Dalla discarica al raccolto
In otto anni un gruppo di volontari ha creato un’oasi di biodiversità che attira gli studenti di Agraria e conquista anche i turisti stranieri «Chiunque può dare una mano»
Per aprire la lettera hanno aspettato le sette di sera, l’orario delle annaffiature, momento di massima affluenza degli ortisti. Timbro postale di Nieuwegein, Paesi Bassi, «grazie per il tour nel vostro bellissimo giardino, Geerte e Janine». Sconcerto generale: nessuno ricordava le ragazze. Franco Beccari, fra i fondatori del giardino condiviso «Gli orti di via Padova», spiega, «non siamo insensibili, vengono a trovarci universitari da tutta Europa, scattano foto e ripartono, volti e nomi inevitabilmente si perdono».

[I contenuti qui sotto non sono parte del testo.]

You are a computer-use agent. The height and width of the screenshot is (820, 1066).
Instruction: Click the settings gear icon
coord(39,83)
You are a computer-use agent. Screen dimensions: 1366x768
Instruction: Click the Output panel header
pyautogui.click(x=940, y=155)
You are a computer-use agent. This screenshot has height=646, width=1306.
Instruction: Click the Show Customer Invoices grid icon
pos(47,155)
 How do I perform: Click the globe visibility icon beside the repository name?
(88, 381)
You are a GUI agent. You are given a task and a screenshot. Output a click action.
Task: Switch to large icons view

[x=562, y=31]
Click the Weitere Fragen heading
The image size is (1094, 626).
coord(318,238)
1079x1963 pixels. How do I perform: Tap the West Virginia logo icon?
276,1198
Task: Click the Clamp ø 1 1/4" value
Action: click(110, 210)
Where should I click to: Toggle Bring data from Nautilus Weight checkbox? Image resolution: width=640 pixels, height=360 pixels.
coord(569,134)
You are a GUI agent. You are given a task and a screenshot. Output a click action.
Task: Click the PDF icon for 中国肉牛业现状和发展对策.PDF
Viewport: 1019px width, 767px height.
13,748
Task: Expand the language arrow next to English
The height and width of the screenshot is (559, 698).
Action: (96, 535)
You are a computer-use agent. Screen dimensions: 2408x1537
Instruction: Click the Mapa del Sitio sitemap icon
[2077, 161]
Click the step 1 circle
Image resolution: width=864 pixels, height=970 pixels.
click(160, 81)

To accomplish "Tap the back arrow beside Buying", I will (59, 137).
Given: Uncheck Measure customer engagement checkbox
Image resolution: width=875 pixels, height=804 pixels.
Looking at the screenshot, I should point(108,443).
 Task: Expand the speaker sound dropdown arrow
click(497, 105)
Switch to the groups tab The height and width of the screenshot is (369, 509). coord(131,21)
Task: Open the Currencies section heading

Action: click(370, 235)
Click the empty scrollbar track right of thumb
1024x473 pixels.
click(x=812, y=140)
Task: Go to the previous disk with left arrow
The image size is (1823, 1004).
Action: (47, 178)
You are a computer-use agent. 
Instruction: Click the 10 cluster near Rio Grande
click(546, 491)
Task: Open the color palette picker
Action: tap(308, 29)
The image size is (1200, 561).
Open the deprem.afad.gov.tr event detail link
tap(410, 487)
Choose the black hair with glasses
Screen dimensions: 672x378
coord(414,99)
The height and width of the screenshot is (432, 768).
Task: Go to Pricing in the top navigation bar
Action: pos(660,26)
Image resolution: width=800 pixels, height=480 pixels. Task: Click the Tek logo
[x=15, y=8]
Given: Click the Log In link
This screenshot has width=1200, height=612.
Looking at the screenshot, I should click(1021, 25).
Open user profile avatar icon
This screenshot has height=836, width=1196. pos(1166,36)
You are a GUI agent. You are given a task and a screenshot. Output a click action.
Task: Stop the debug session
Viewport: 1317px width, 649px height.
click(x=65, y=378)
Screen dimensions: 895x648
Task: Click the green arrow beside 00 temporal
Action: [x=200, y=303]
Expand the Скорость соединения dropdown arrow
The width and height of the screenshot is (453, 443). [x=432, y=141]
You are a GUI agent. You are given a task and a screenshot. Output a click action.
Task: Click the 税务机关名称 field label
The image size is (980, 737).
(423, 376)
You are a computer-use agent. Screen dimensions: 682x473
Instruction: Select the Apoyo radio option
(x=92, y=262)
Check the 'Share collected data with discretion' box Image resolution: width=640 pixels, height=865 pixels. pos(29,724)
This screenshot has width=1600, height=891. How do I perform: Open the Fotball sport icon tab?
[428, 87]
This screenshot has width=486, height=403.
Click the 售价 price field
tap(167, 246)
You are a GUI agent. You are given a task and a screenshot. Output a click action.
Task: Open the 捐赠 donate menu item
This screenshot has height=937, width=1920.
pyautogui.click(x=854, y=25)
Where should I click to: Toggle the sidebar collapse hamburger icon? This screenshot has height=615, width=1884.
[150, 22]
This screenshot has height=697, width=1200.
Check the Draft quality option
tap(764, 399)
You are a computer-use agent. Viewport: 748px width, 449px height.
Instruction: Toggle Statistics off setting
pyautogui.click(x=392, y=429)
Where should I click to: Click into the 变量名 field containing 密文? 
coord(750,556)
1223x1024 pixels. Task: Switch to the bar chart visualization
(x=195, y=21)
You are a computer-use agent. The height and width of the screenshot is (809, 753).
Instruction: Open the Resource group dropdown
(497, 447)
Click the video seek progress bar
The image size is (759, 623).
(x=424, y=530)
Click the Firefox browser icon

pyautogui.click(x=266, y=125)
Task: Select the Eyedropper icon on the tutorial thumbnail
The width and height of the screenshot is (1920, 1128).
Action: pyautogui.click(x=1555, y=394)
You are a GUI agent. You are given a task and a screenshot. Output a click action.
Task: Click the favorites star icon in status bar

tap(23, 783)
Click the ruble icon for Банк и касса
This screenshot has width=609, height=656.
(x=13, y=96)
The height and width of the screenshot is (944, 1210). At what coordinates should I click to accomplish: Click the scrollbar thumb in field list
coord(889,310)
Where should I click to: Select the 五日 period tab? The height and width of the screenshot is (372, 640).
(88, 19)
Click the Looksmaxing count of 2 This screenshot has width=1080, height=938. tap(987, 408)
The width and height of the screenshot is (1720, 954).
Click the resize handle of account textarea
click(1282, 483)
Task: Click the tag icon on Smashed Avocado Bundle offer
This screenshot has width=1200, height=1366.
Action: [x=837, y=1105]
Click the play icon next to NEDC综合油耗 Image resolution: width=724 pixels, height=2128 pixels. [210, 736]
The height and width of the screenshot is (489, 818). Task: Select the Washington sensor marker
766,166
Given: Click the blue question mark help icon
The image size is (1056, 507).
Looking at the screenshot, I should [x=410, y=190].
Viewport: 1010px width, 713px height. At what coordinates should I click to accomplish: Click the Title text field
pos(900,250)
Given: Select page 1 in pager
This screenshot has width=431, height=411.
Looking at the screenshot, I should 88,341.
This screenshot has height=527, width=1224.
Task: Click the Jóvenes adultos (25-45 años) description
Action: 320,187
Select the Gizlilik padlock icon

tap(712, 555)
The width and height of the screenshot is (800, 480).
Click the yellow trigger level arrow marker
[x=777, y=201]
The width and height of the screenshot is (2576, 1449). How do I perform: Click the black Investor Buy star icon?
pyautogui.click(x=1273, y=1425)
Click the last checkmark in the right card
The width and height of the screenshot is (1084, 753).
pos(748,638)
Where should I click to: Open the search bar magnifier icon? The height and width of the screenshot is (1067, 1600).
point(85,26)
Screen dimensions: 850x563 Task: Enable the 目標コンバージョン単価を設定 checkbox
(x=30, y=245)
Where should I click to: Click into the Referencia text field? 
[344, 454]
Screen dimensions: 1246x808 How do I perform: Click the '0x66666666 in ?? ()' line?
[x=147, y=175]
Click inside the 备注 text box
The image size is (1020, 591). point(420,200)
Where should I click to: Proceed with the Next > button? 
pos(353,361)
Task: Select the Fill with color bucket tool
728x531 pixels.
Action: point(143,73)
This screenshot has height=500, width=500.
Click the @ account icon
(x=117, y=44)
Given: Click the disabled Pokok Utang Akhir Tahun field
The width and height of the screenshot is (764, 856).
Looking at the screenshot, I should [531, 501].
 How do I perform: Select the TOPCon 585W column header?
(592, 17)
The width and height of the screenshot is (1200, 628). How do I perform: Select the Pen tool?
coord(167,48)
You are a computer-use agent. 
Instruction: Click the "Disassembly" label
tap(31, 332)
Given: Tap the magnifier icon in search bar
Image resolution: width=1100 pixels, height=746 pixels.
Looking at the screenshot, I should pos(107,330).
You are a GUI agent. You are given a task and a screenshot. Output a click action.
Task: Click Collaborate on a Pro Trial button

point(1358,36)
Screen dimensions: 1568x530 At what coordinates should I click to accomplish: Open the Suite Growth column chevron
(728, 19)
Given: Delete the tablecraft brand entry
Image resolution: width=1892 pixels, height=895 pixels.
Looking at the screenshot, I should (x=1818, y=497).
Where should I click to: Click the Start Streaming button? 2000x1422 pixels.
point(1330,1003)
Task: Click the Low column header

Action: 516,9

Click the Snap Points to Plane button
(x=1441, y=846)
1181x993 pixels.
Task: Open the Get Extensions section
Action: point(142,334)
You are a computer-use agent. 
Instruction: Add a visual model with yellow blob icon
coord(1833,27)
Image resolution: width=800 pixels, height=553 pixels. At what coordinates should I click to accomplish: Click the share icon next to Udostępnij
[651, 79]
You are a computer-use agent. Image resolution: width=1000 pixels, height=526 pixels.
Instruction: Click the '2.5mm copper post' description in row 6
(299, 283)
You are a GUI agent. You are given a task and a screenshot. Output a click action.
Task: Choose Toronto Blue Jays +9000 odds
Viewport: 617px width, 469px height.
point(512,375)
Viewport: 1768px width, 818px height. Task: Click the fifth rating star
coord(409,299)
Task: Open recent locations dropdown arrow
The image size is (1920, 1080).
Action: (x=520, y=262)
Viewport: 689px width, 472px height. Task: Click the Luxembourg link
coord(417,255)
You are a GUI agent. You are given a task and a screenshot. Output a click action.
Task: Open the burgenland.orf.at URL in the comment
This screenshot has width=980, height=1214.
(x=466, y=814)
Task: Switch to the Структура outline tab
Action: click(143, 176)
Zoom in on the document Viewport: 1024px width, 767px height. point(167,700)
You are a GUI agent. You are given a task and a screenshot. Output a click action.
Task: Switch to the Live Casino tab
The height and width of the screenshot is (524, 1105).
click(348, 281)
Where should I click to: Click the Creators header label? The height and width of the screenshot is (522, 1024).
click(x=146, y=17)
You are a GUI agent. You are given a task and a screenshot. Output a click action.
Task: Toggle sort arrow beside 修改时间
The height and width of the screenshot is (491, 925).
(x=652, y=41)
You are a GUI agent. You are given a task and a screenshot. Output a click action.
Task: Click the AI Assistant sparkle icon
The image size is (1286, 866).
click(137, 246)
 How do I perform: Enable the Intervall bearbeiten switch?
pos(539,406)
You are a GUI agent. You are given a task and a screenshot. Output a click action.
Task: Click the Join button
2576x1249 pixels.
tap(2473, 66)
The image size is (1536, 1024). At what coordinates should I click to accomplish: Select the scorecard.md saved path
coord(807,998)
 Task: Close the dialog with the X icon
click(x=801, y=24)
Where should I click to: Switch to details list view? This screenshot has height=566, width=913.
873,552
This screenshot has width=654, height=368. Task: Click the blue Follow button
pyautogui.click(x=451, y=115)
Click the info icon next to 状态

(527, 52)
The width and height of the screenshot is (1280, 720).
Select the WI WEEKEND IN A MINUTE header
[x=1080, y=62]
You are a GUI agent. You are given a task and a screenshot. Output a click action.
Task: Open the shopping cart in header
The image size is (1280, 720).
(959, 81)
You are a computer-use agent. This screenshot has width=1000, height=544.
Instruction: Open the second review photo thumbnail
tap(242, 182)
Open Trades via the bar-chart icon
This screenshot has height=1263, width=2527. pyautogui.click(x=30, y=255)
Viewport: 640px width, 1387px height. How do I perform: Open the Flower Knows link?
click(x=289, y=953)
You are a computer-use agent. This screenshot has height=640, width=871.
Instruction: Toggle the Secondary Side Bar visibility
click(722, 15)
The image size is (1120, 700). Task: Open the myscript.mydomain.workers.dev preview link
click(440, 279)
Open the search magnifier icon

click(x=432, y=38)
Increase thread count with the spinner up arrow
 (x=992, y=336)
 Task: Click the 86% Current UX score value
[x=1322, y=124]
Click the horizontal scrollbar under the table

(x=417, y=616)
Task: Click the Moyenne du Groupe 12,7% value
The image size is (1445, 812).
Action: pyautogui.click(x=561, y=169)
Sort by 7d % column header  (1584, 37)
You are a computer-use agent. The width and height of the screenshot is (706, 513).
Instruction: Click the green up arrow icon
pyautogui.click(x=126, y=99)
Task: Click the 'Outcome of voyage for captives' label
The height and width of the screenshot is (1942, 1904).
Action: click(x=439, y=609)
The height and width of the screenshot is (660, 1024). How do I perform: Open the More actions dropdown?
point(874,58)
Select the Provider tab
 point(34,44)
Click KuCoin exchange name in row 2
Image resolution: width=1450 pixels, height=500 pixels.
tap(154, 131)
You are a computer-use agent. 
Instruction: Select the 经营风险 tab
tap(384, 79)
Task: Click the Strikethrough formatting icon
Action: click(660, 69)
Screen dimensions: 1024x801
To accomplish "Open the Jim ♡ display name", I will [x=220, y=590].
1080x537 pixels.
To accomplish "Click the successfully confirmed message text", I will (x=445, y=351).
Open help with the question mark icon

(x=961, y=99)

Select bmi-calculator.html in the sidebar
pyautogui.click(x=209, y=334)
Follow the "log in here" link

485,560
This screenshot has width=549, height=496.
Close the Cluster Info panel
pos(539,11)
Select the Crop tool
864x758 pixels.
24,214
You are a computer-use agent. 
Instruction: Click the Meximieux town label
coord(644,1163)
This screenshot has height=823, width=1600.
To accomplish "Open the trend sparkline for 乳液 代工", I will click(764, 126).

Succede se crei un’oasi di biodiversità dal nulla, anzi da una discarica abusiva. Migliaia di ore di pala e piccone hanno completamente trasformato i duemila metri quadri di terra in fondo a via Carlo Esterle. E i giovani, soprattutto studenti di Agraria e Scienze Naturali, fanno la fila per entrare a curiosare. «Quando abbiamo firmato nel 2014 con il Municipio di zona 3 per l’affido del terreno a venire qui c’era da avere paura», raccontano gli ortisti, «era il classico luogo dimenticato, nascosto dalla boscaglia e ideale per traffici illeciti». Dopo la maxi operazione di pulizia (e l’arrivo dall’Expo Gate di piazzale Cairoli di un centinaio di cassoni di legno), hanno iniziato a coltivare. «Era estate, sole feroce e nessun riparo, all’ora di pranzo ci rifugiavamo nell’oratorio della chiesa di San Giovanni Crisostomo, è finita che mi sono dovuto infilare una camicia per andare a fine messa a spiegare cosa facevamo, il parroco aveva intuito il valore del progetto», ricorda un divertito Beccari.
Otto anni dopo, ci sono una sessantina di volontari. «C’è chi viene tutti i giorni, chi una volta a settimana e chi si presenta solo per le potature: siamo aperti a tutte le forme di collaborazione», fanno sapere. All’ingresso, vicino alla recinzione, ci sono il frutteto e una decina di piante di ulivo, poi la grande area verde è come divisa in due parti: a est è un giardino più contemplativo, con le alti siepi di rose, i cespugli di erbe officinali e l’isola delle farfalle (con la collezione di piante di buddleja), mentre a ovest rivela la sua anima campagnola con l’orto sinergico (affollato di fagiolini, borragine, pomodori, cipolle, aglio e bietole), la spalliera con le viti, lo stagno che disseta insetti e uccelli (un gheppio fra i frequentatori abituali) e i vasconi per la cultura idroponica (l’insalata cresce con le radici nell’acqua). «A chi si lamenta di non avere talento parlo di me, non avevo familiarità neppure con i fiori e ora studio i metodi di coltivazione che preservano l’equilibrio naturale della terra», sottolinea Rosanna Ciaravolo, «la manualità si impara e cresce di pari passo con la passione». Il raccolto dell’orto è sempre generoso, soprattutto in estate. «L’orgoglio, però, arriva dalla consapevolezza che con questa azione di agricoltura sociale si protegge la natura e si offre alla collettività un angolo di benessere», conclude Angela Amoroso.